>> BEGIN

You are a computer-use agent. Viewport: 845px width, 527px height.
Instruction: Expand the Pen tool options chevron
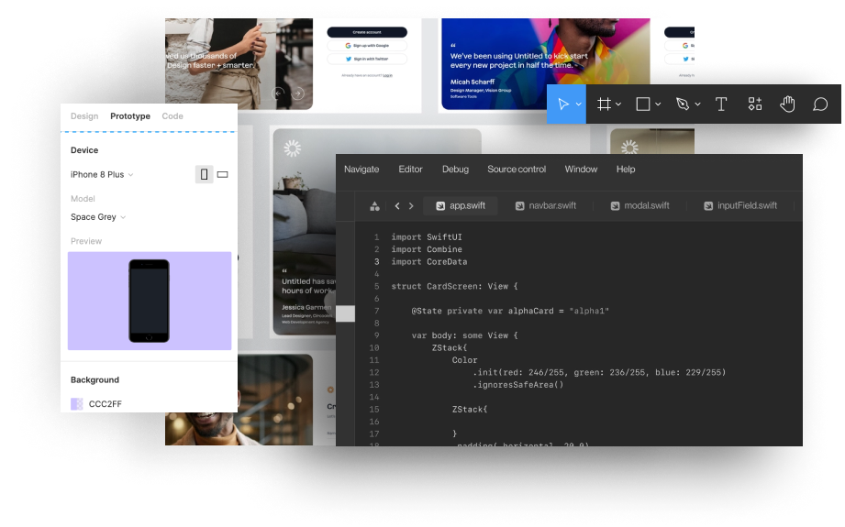click(x=698, y=104)
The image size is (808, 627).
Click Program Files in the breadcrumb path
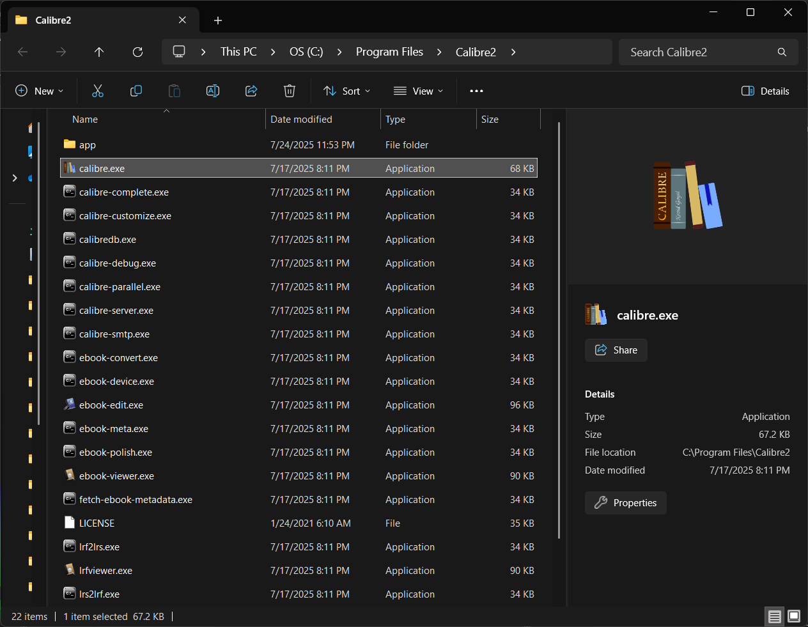point(389,52)
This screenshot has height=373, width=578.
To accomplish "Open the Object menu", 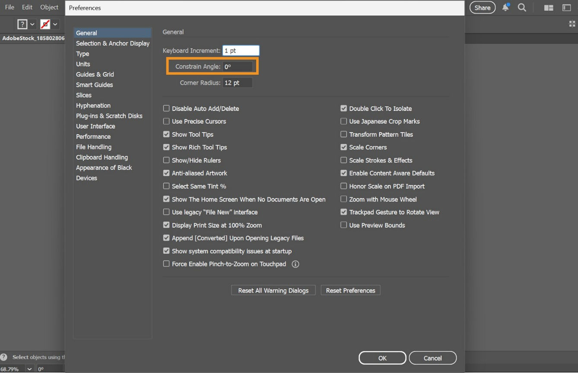I will point(49,7).
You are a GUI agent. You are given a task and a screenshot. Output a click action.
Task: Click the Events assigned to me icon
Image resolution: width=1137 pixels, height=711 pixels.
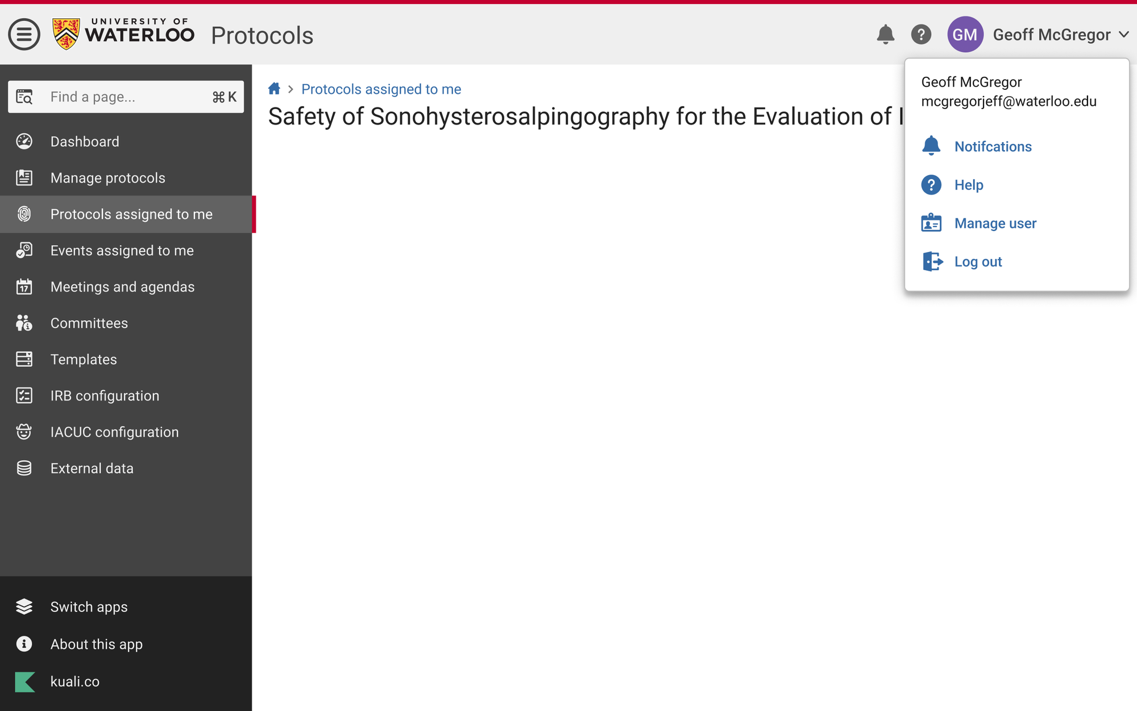pos(24,250)
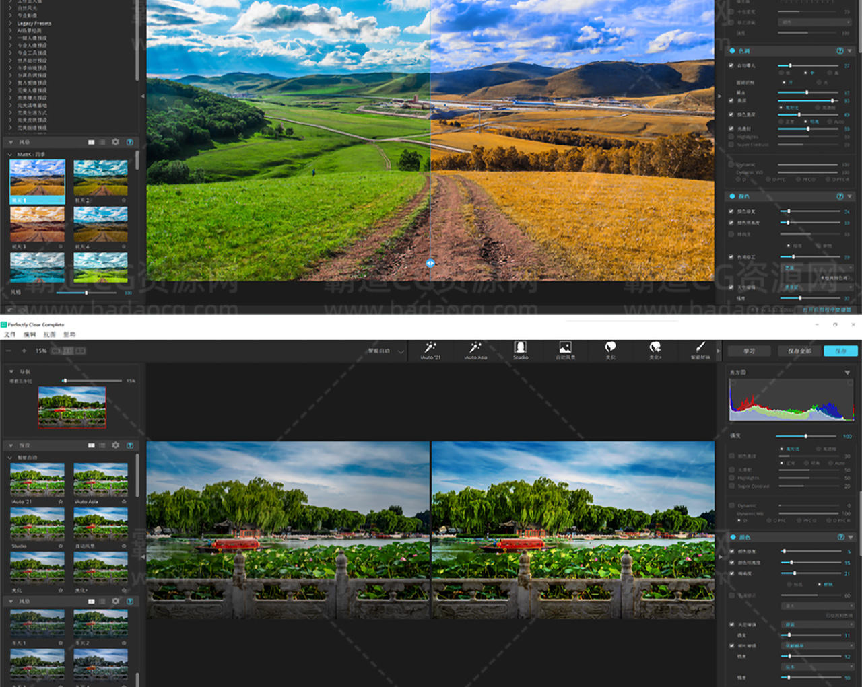Open presets panel gear settings in lower window

[116, 445]
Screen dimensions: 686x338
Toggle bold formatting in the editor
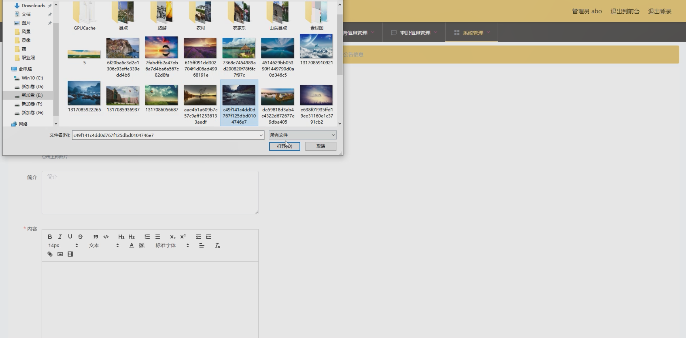tap(50, 237)
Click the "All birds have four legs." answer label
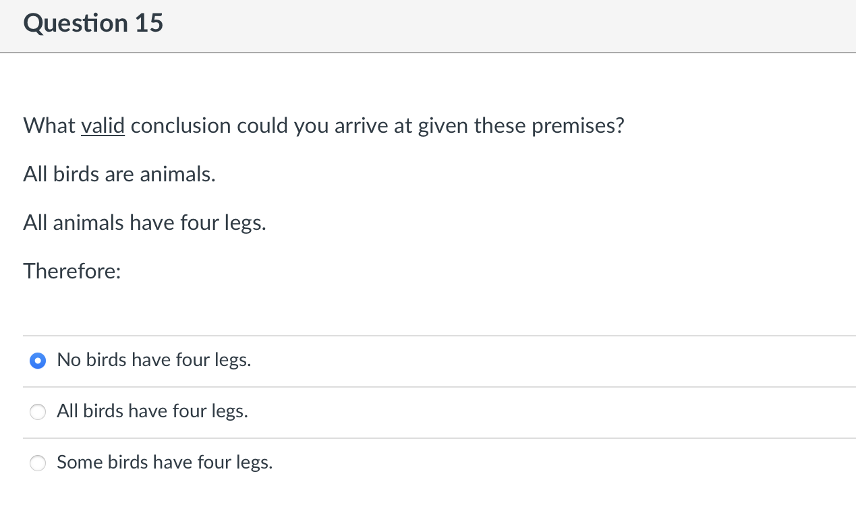Image resolution: width=856 pixels, height=511 pixels. 152,411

>> END

## PROBLEM TO SOLVE
Reproduce verbatim the lines beginning with the one containing "Screen dimensions: 686x338" and continuing through the final line of the items, omitting the pictures.

## TASK RESPONSE
Screen dimensions: 686x338
Toggle bold formatting in the editor
tap(50, 237)
Click the "All birds have four legs." answer label
Image resolution: width=856 pixels, height=511 pixels. 152,411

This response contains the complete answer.